◆ Penggalan Dokumen
+++
MEMBACA PRINCIPIA KARYA SIR ISAAC NEWTON

MEMBACA PRINCIPIA KARYA SIR ISAAC NEWTON.

.

Ivan Taniputera.

19 Januari 2017

.

Sebagian besar di antara kita, tentunya telah mengenal Sir Isaac Newton (1643-1727) semenjak dari bangku sekolah. Kita barangkali telah mengetahui bahwa, ia merupakan penulis karya tersohor dalam bidang matematika serta fisika berjudul “Principia.” Sebenarnya itu merupakan singkatan dari judul berbahasa Latin “Philosophiae Naturalis Principia Mathematica,” yang bila diterjemahkan ke bahasa Indonesia akan berbunyi “Prinsip-prinsip Matematika Dalam Filsafat Alam.” Saya tiba-tiba saja tertarik membaca karya tersebut untuk mengetahui apakah di masa sekarang masih diperlukan membacanya. Beruntunglah di era Internet ini, berbagai karya terkemuka di zaman dahulu dapat dengan mudah dijumpai. Karya Newton ini memberikan sumbangsih berharga pada berbagai cabang sains, seperti astronomi, mekanika, matematika, dan lain sebagainya.

.

Newton membuka karyanya dengan suatu definisi, yang disebutnya Definisi Pertama:

.

“Kuantitas materi adalah ukuran sama yang timbul dari massa jenis dan isi secara bersamaan.”

.
+++
◆ Data yang Diberikan
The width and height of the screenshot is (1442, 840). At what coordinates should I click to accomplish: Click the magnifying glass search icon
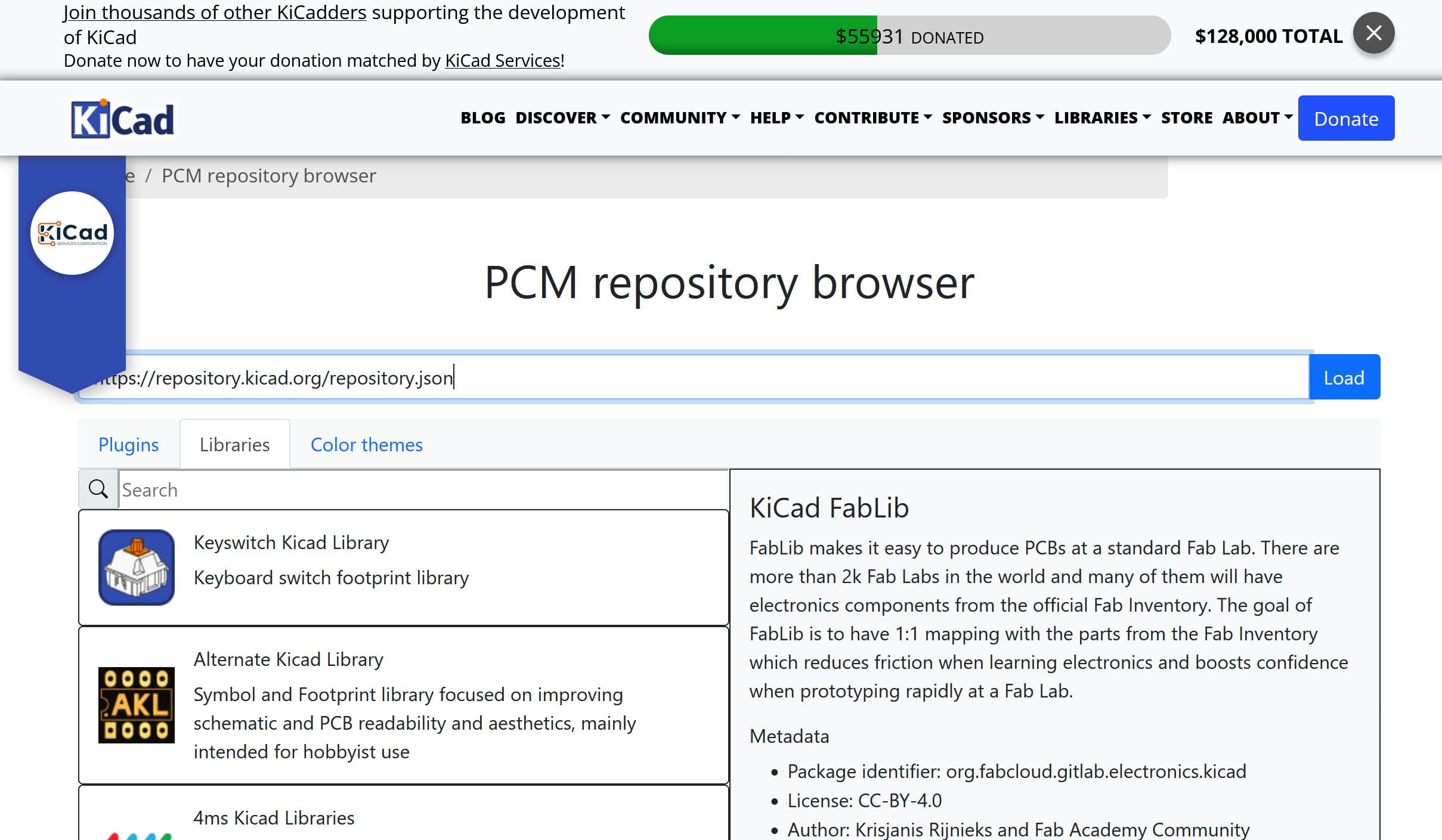(x=98, y=489)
+++
Tampilkan tanpa perubahan apa pun bagian tulisan tentang Principia karya Newton yang terletak di antara "Ivan Taniputera." dan "dan lain sebagainya.", termasuk kedua batas itu.

◆ Hasil Tugas Ini
Ivan Taniputera.

19 Januari 2017

.

Sebagian besar di antara kita, tentunya telah mengenal Sir Isaac Newton (1643-1727) semenjak dari bangku sekolah. Kita barangkali telah mengetahui bahwa, ia merupakan penulis karya tersohor dalam bidang matematika serta fisika berjudul “Principia.” Sebenarnya itu merupakan singkatan dari judul berbahasa Latin “Philosophiae Naturalis Principia Mathematica,” yang bila diterjemahkan ke bahasa Indonesia akan berbunyi “Prinsip-prinsip Matematika Dalam Filsafat Alam.” Saya tiba-tiba saja tertarik membaca karya tersebut untuk mengetahui apakah di masa sekarang masih diperlukan membacanya. Beruntunglah di era Internet ini, berbagai karya terkemuka di zaman dahulu dapat dengan mudah dijumpai. Karya Newton ini memberikan sumbangsih berharga pada berbagai cabang sains, seperti astronomi, mekanika, matematika, dan lain sebagainya.